Task inputs:
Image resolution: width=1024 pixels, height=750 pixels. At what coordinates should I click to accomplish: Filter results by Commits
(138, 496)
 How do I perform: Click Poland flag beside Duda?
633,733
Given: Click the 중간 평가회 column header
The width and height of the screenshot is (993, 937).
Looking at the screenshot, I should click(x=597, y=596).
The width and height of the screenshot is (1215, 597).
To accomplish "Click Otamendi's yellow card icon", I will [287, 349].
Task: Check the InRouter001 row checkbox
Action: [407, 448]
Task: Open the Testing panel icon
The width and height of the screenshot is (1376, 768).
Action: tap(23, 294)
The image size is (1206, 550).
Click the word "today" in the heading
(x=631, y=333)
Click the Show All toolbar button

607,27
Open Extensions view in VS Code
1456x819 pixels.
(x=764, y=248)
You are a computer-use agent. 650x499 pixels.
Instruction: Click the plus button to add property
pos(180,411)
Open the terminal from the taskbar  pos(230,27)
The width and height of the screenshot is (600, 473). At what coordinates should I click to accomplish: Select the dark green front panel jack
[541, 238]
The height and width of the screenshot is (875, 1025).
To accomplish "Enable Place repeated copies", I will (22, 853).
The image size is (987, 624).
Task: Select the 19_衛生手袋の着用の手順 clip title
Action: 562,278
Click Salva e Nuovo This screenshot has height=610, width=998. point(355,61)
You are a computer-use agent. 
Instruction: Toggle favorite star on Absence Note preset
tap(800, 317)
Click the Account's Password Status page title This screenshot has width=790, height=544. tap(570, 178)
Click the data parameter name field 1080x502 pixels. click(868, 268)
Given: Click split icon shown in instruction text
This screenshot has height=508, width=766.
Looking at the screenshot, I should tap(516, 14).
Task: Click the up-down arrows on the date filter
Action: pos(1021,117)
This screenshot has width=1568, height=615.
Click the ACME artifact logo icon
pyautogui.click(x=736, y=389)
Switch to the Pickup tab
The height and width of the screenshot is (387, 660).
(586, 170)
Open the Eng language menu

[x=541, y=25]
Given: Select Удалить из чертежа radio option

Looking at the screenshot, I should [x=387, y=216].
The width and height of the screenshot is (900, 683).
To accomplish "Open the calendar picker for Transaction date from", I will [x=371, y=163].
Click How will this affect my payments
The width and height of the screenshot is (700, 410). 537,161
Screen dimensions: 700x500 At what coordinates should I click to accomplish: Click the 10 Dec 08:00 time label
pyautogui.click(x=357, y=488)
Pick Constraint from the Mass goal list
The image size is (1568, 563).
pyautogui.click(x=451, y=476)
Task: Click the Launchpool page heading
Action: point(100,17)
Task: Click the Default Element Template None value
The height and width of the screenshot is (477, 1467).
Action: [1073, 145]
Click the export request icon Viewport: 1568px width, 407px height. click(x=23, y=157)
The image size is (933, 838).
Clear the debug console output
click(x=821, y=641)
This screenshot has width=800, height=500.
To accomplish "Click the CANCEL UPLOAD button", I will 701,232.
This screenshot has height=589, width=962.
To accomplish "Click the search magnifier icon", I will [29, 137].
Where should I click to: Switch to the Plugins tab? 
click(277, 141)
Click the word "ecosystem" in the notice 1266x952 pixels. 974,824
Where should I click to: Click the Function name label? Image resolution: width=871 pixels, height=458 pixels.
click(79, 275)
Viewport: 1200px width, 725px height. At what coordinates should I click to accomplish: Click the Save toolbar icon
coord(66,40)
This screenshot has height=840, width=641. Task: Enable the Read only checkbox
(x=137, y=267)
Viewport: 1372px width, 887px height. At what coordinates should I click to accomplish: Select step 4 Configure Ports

Objective:
Put the records above into a numbered list, leaving out blank lines, and include every record.

Solution to the exercise:
1. Image resolution: width=1024 pixels, height=750 pixels. At what coordinates should I click to accomplish: Filter results by Commits
2. (138, 496)
3.  How do I perform: Click Poland flag beside Duda?
4. 633,733
5. Given: Click the 중간 평가회 column header
6. The width and height of the screenshot is (993, 937).
7. Looking at the screenshot, I should click(x=597, y=596).
8. The width and height of the screenshot is (1215, 597).
9. To accomplish "Click Otamendi's yellow card icon", I will [287, 349].
10. Task: Check the InRouter001 row checkbox
11. Action: [407, 448]
12. Task: Open the Testing panel icon
13. The width and height of the screenshot is (1376, 768).
14. Action: tap(23, 294)
15. The image size is (1206, 550).
16. Click the word "today" in the heading
17. (x=631, y=333)
18. Click the Show All toolbar button
19. 607,27
20. Open Extensions view in VS Code
21. 1456x819 pixels.
22. (x=764, y=248)
23. You are a computer-use agent. 650x499 pixels.
24. Instruction: Click the plus button to add property
25. pos(180,411)
26. Open the terminal from the taskbar  pos(230,27)
27. The width and height of the screenshot is (600, 473). At what coordinates should I click to accomplish: Select the dark green front panel jack
28. [541, 238]
29. The height and width of the screenshot is (875, 1025).
30. To accomplish "Enable Place repeated copies", I will (22, 853).
31. The image size is (987, 624).
32. Task: Select the 19_衛生手袋の着用の手順 clip title
33. Action: 562,278
34. Click Salva e Nuovo This screenshot has height=610, width=998. point(355,61)
35. You are a computer-use agent. 
36. Instruction: Toggle favorite star on Absence Note preset
37. tap(800, 317)
38. Click the Account's Password Status page title This screenshot has width=790, height=544. tap(570, 178)
39. Click the data parameter name field 1080x502 pixels. click(868, 268)
40. Given: Click split icon shown in instruction text
41. This screenshot has height=508, width=766.
42. Looking at the screenshot, I should tap(516, 14).
43. Task: Click the up-down arrows on the date filter
44. Action: pos(1021,117)
45. This screenshot has width=1568, height=615.
46. Click the ACME artifact logo icon
47. pyautogui.click(x=736, y=389)
48. Switch to the Pickup tab
49. The height and width of the screenshot is (387, 660).
50. (586, 170)
51. Open the Eng language menu
52. [x=541, y=25]
53. Given: Select Удалить из чертежа radio option
54. Looking at the screenshot, I should [x=387, y=216].
55. The width and height of the screenshot is (900, 683).
56. To accomplish "Open the calendar picker for Transaction date from", I will [x=371, y=163].
57. Click How will this affect my payments
58. The width and height of the screenshot is (700, 410). 537,161
59. Screen dimensions: 700x500 At what coordinates should I click to accomplish: Click the 10 Dec 08:00 time label
60. pyautogui.click(x=357, y=488)
61. Pick Constraint from the Mass goal list
62. The image size is (1568, 563).
63. pyautogui.click(x=451, y=476)
64. Task: Click the Launchpool page heading
65. Action: point(100,17)
66. Task: Click the Default Element Template None value
67. The height and width of the screenshot is (477, 1467).
68. Action: [1073, 145]
69. Click the export request icon Viewport: 1568px width, 407px height. click(x=23, y=157)
70. The image size is (933, 838).
71. Clear the debug console output
72. click(x=821, y=641)
73. This screenshot has width=800, height=500.
74. To accomplish "Click the CANCEL UPLOAD button", I will 701,232.
75. This screenshot has height=589, width=962.
76. To accomplish "Click the search magnifier icon", I will [29, 137].
77. Where should I click to: Switch to the Plugins tab? 
78. click(277, 141)
79. Click the word "ecosystem" in the notice 1266x952 pixels. 974,824
80. Where should I click to: Click the Function name label? Image resolution: width=871 pixels, height=458 pixels.
81. click(79, 275)
82. Viewport: 1200px width, 725px height. At what coordinates should I click to accomplish: Click the Save toolbar icon
83. coord(66,40)
84. This screenshot has height=840, width=641. Task: Enable the Read only checkbox
85. (x=137, y=267)
86. Viewport: 1372px width, 887px height. At what coordinates should I click to accomplish: Select step 4 Configure Ports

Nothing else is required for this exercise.